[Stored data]
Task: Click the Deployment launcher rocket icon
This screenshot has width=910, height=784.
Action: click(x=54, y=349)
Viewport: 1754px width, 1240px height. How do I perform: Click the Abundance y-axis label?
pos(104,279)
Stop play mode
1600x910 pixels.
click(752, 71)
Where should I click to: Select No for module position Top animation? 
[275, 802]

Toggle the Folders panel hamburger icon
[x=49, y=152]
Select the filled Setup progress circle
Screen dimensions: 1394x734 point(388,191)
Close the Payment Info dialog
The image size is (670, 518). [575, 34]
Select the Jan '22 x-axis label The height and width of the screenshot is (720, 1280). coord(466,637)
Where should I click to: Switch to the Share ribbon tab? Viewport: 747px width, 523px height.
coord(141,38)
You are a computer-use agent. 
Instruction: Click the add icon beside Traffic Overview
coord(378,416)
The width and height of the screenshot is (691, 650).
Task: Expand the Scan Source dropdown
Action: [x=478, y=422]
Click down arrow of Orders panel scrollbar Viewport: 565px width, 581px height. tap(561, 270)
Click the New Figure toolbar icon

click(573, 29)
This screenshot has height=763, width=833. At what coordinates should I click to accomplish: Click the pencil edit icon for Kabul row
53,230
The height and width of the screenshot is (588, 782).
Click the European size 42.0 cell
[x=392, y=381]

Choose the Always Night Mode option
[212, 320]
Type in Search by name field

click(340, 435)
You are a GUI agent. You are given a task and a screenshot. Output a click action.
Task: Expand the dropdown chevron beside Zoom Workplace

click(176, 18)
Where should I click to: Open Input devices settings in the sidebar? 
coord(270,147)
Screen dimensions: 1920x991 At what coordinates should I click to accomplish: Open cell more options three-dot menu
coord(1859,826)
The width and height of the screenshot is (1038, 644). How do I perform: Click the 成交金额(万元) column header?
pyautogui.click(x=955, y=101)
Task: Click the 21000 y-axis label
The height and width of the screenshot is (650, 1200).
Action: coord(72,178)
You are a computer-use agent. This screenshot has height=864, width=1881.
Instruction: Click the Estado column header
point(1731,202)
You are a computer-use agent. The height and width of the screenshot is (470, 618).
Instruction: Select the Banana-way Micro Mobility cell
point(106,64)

*EXERCISE PROMPT*.
Please give all of the entries again, exactly as written.

*EXERCISE RESULT*.
Task: Click the Deployment launcher rocket icon
This screenshot has width=910, height=784.
Action: click(x=54, y=349)
Viewport: 1754px width, 1240px height. How do I perform: Click the Abundance y-axis label?
pos(104,279)
Stop play mode
1600x910 pixels.
click(752, 71)
Where should I click to: Select No for module position Top animation? 
[275, 802]

Toggle the Folders panel hamburger icon
[x=49, y=152]
Select the filled Setup progress circle
Screen dimensions: 1394x734 point(388,191)
Close the Payment Info dialog
The image size is (670, 518). [575, 34]
Select the Jan '22 x-axis label The height and width of the screenshot is (720, 1280). coord(466,637)
Where should I click to: Switch to the Share ribbon tab? Viewport: 747px width, 523px height.
coord(141,38)
You are a computer-use agent. 
Instruction: Click the add icon beside Traffic Overview
coord(378,416)
The width and height of the screenshot is (691, 650).
Task: Expand the Scan Source dropdown
Action: [x=478, y=422]
Click down arrow of Orders panel scrollbar Viewport: 565px width, 581px height. tap(561, 270)
Click the New Figure toolbar icon

click(573, 29)
This screenshot has height=763, width=833. At what coordinates should I click to accomplish: Click the pencil edit icon for Kabul row
53,230
The height and width of the screenshot is (588, 782).
Click the European size 42.0 cell
[x=392, y=381]

Choose the Always Night Mode option
[212, 320]
Type in Search by name field

click(340, 435)
You are a GUI agent. You are given a task and a screenshot. Output a click action.
Task: Expand the dropdown chevron beside Zoom Workplace

click(176, 18)
Where should I click to: Open Input devices settings in the sidebar? 
coord(270,147)
Screen dimensions: 1920x991 At what coordinates should I click to accomplish: Open cell more options three-dot menu
coord(1859,826)
The width and height of the screenshot is (1038, 644). How do I perform: Click the 成交金额(万元) column header?
pyautogui.click(x=955, y=101)
Task: Click the 21000 y-axis label
The height and width of the screenshot is (650, 1200).
Action: coord(72,178)
You are a computer-use agent. This screenshot has height=864, width=1881.
Instruction: Click the Estado column header
point(1731,202)
You are a computer-use agent. The height and width of the screenshot is (470, 618).
Instruction: Select the Banana-way Micro Mobility cell
point(106,64)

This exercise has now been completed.